The reporter emphasized that the harasser’s intentions are irrelevant according to the law on the books and asked the governor to acknowledge that.

“I never said anything that I believed was inappropriate, I never meant to make you feel that way. You may hear it that way, you may interpret it that way, and I respect that, and I apologize to you if I said something you think is offensive,” Cuomo said.

The provision the reporter referred to was signed into law in 2019 by Cuomo himself.
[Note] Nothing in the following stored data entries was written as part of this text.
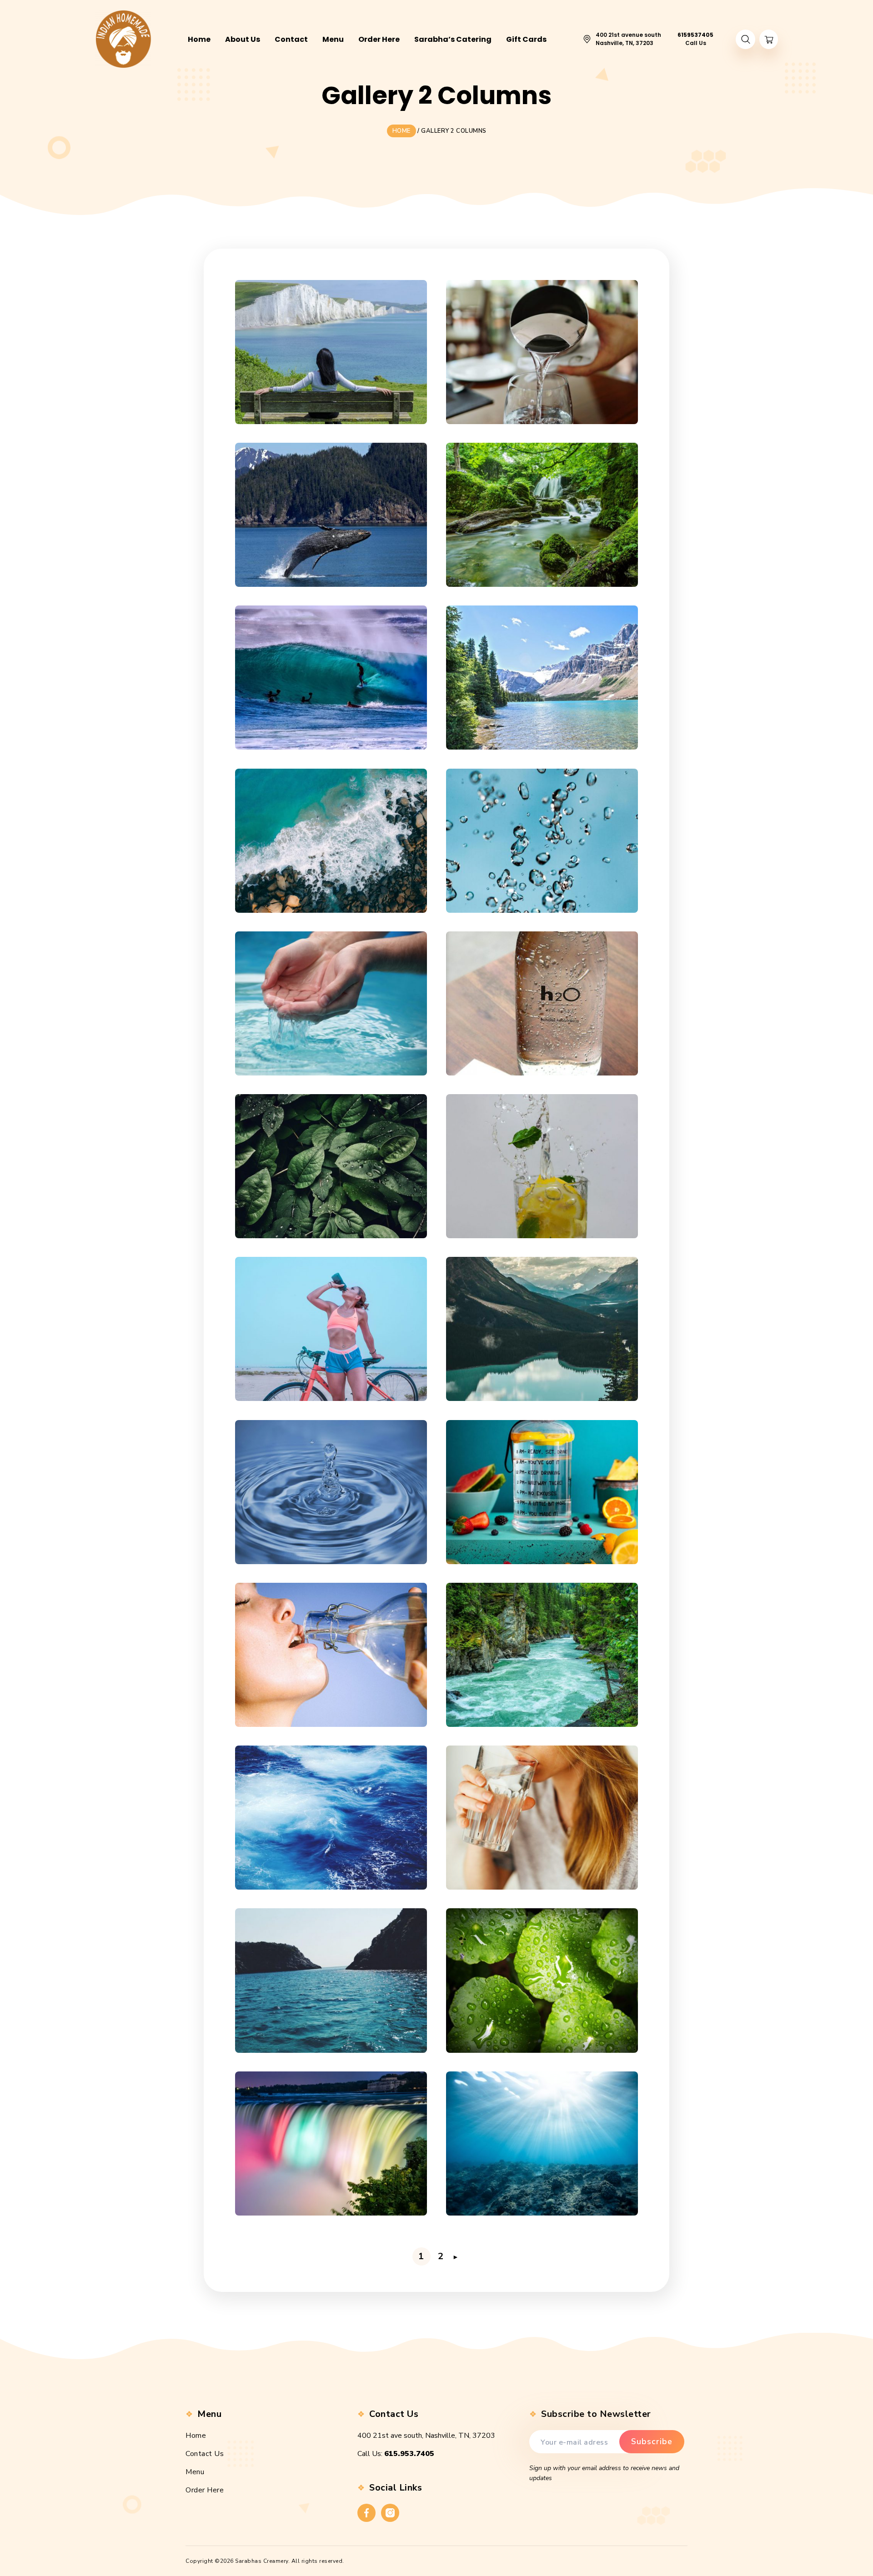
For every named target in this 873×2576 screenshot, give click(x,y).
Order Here (205, 2490)
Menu (195, 2472)
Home (196, 2436)
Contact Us (205, 2454)
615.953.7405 (409, 2454)
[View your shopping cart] (768, 39)
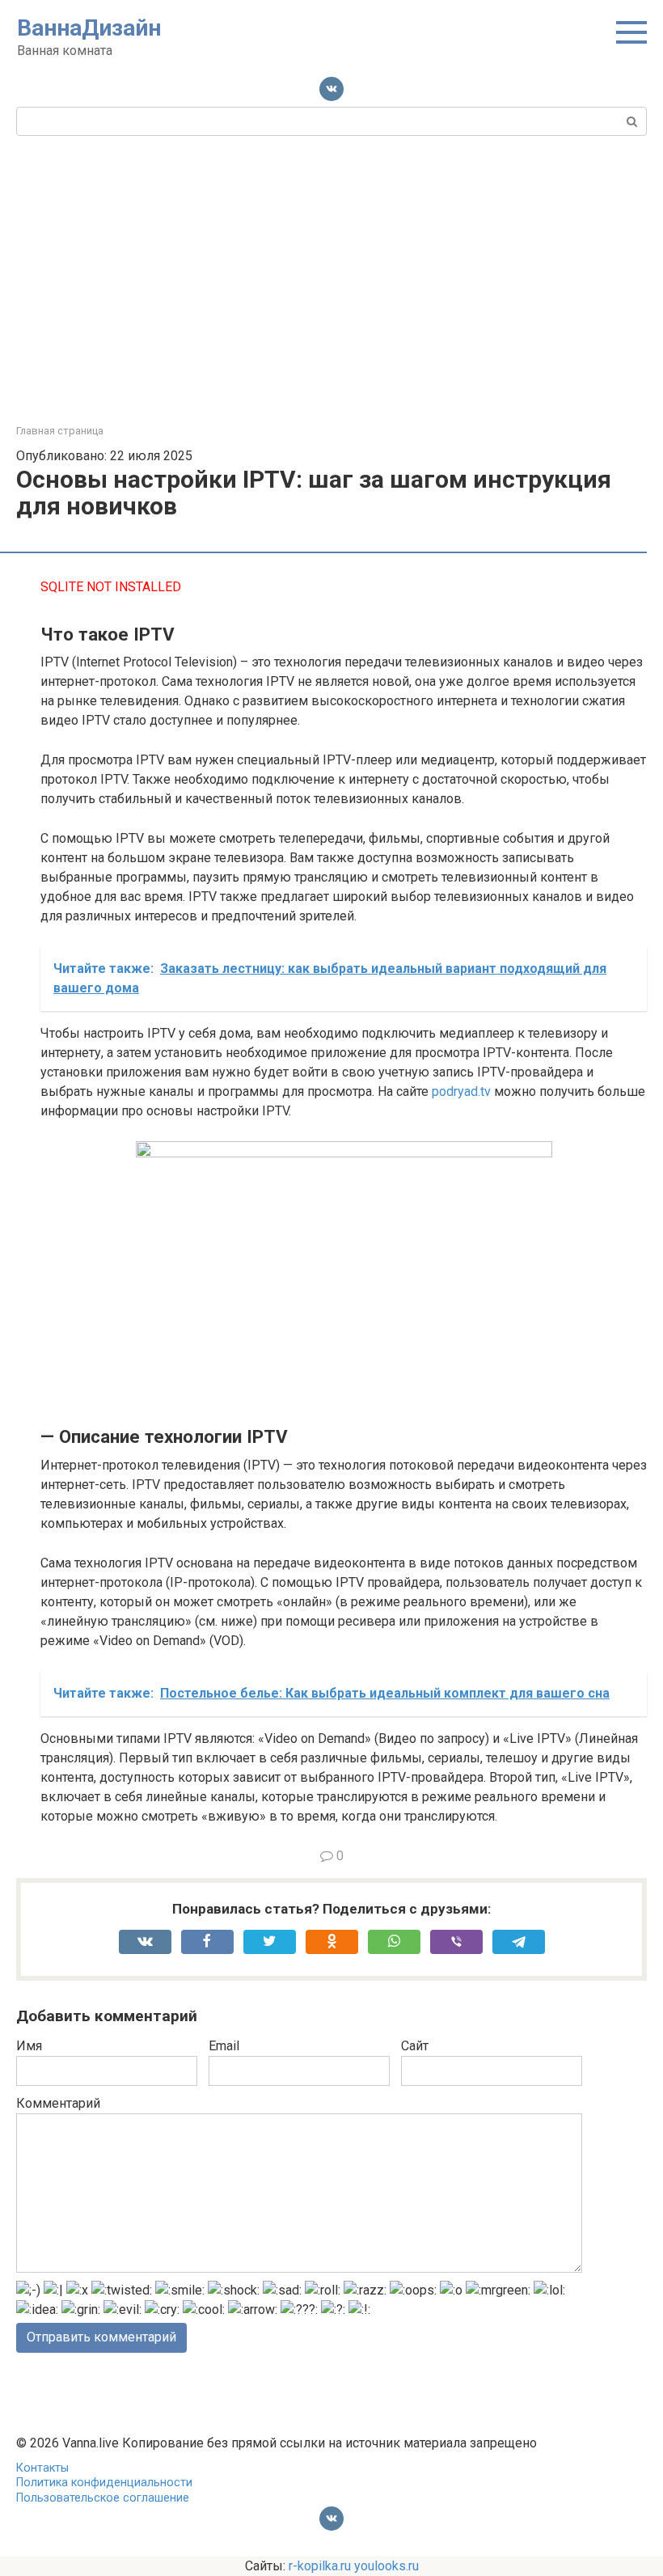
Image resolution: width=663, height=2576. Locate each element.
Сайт (415, 2046)
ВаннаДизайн (89, 28)
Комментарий (58, 2103)
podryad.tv (461, 1091)
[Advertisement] (331, 277)
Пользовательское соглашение (102, 2498)
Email (224, 2046)
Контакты (42, 2468)
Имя (29, 2046)
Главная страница (59, 431)
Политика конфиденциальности (104, 2482)
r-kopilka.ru (320, 2566)
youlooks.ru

The legislation codified new workplace harassment protections that lowered the bar for employees to introduce cases of sexual harassment, discrimination, and assault by amending the New York Human Rights Law to clarify that conduct need not be “severe or pervasive.”

At the time of the law’s signing, Cuomo remarked that there “has been an ongoing, persistent culture of sexual harassment, assault and discrimination in the workplace, and now it is time to act.”

“By ending the absurd legal standard that sexual harassment in the workplace needs to be ‘severe or pervasive’ and making it easier for workplace sexual harassment claims to be brought forward, we are sending a strong message that time is up on sexual harassment in the workplace and setting the standard of equality for women,” he said.

Cuomo’s Thursday statement comes as investigations into multiple scandals currently embattle the governor’s office, including allegations of sexual misconduct.

At least eight women have claimed that Cuomo inappropriately touched them or made comments that made them uncomfortable. Cuomo has repeatedly refuted the accusations, while offering that he hugs and kisses people to be friendly as well as acts “playful” and pokes fun about their personal lives, behavior which he believes does not constitute harassment.